Afin de renforcer la préservation des haies et de maintenir le linéaire planté, l’objectif de ce dispositif est de simplifier et unifier les procédures administratives applicables aux projets de destruction de haies, en créant une déclaration unique préalable (ou, le cas échéant, une autorisation unique), avec une compensation systématique et au moins équivalente.
Commentaires
Les nouvelles mesures qui concernent ce projet, semblent faciliter principalement la déclaration administrative des destructions de haies. Cependant, il semblerait que les obligations et mesures de sécurisation de ces mêmes projets, ainsi que de leurs "compensations", sont minimisés.

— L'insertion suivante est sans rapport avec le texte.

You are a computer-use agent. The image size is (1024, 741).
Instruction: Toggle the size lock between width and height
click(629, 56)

Je note donc des manques :
- "Toute destruction autorisée doit être compensée par la replantation d’une haie, d’un linéaire au moins égal, présentant à terme des fonctionnalités équivalentes à celles de la haie supprimée" : pour les anciennes haies détruites et faites d’essences natives de la région concernée par le projet, il devrait être obligatoire de replanter de manière à recréer des espaces favorisant la reprise de la biodiversité locale.
- " La destruction et la plantation compensatoire doivent être réalisées dans un délai de dix-huit mois suivant le défaut d’opposition ou l’autorisation." : le délai devrait être plus court et complété par une obligation d’un pourcentage minimum de plantation, par des arbustes de tailles déjà suffisantes, pour accueillir la faune dont la haie détruite constituait une grande ressource. Ces mesures devraient permettre à la faune de rester sur leur territoire afin de soutenir et pérenniser l’écosystème en place.

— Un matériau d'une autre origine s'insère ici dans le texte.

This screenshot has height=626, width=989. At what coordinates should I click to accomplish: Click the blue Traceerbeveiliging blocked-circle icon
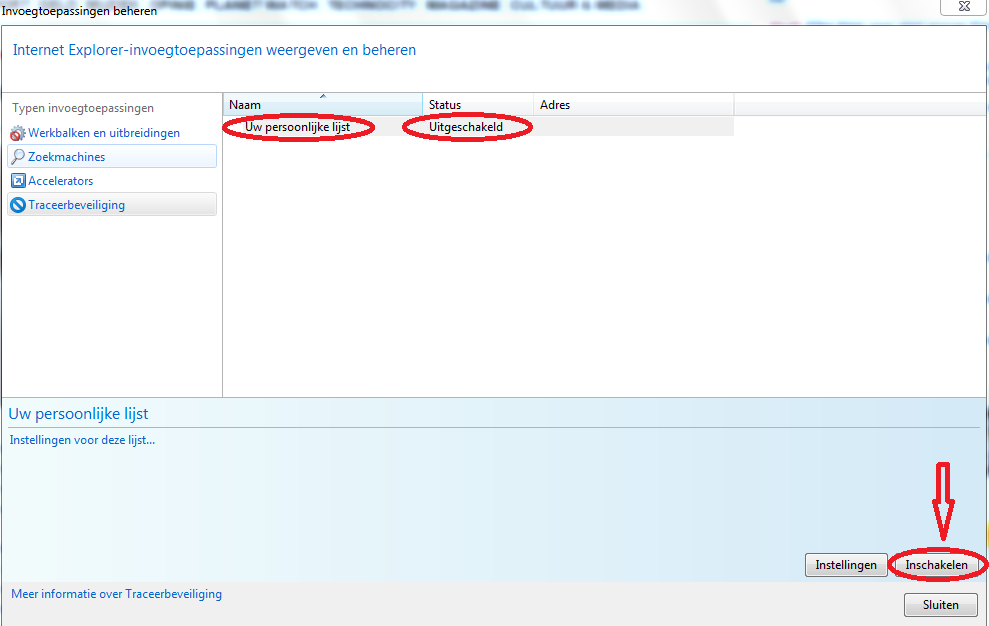tap(18, 205)
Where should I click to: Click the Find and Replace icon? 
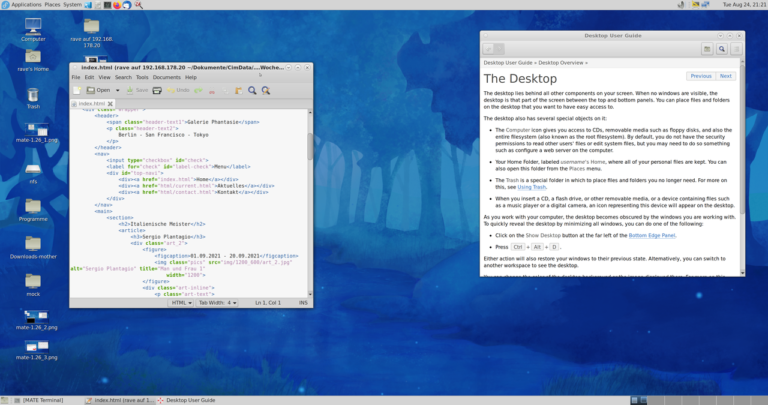tap(267, 90)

- "3.2 ) Dispositions d’application territorialisées (R. 412-80 à R. 412-81)" :
- - Coefficients de compensation : définition et spécifications ?

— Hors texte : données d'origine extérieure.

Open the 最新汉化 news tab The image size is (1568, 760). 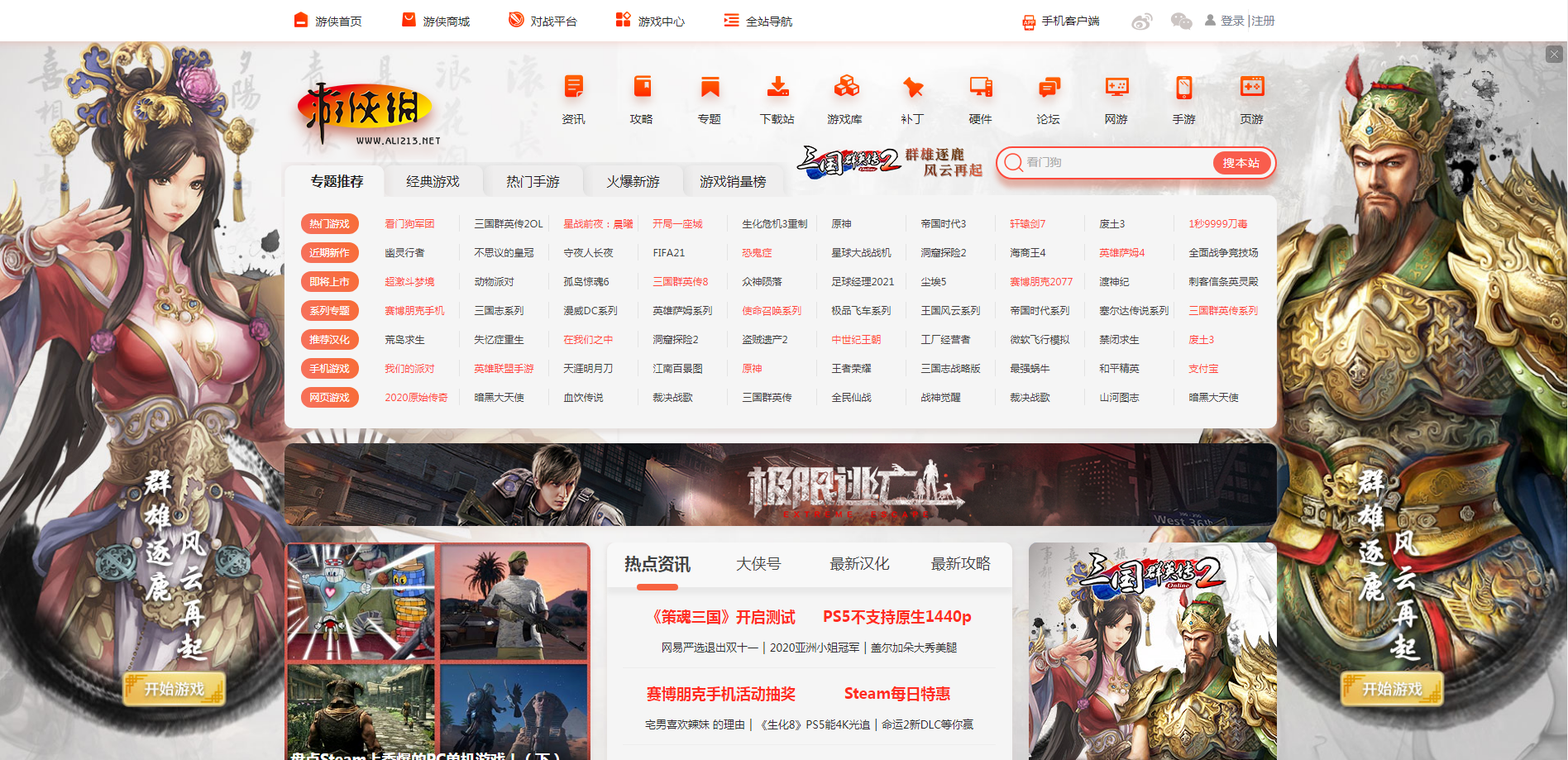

- - Liste de l’ensemble des espèces concernées ? Seuls les oiseaux sont mentionnés.
- - Il devrait être obligatoire pour les arrêtés préfectoraux et communaux, à propos de tous projet impactant l’environnement, un avis de concertation écrit et archivé à chaque dossier. Ceci dans un triple objectif de valorisation des projets, de responsabilisation des parties prenantes et de traçabilité des ces dernières. Cela permettrait également de sécuriser davantage l’atteinte des objectifs de L’article 37 de la loi « OSARGA ».
- "D. 412-43-1/2° : […] attestation sur l’honneur indiquant que le déclarant est le propriétaire du terrain ou qu’il dispose du droit d’y réaliser son projet ou qu’une procédure est en cours ayant pour effet de lui conférer ce droit." : il faudrait ajouter un formulaire officiel à remplir, afin de déclarer un engagement sur l’honneur, à reconstruire une haie, avec les spécificités complètes du projet (dates de début et de fin - essences et âges - quantité - dimensions - localisation) ; par la personne physique ou morale à l’initiative de la demande de destruction de haie.
Mais le plus important est ignoré et je déplore n’avoir trouvé aucune mention concernant l’application des mesures de la séquence ERC.
Alors que, pour EVITER - donc pour toute demande de destruction non argumentée de solides preuves - le projet devrait en premier lieu faire l’objet d’une justification qu’absolument aucun moyen d’éviter la destruction d’une haie n’est possible.
Pour REDUIRE, les demandeurs devraient pouvoir présenter plusieurs solutions et celles-ci devraient pouvoir être concertées par l’avis d’écologues.
Enfin, je n’ai pas vu non plus de mention concernant un moyen de vérification de la bonne réalisation des travaux, conformément aux déclarations que peuvent émettre tout un chacun.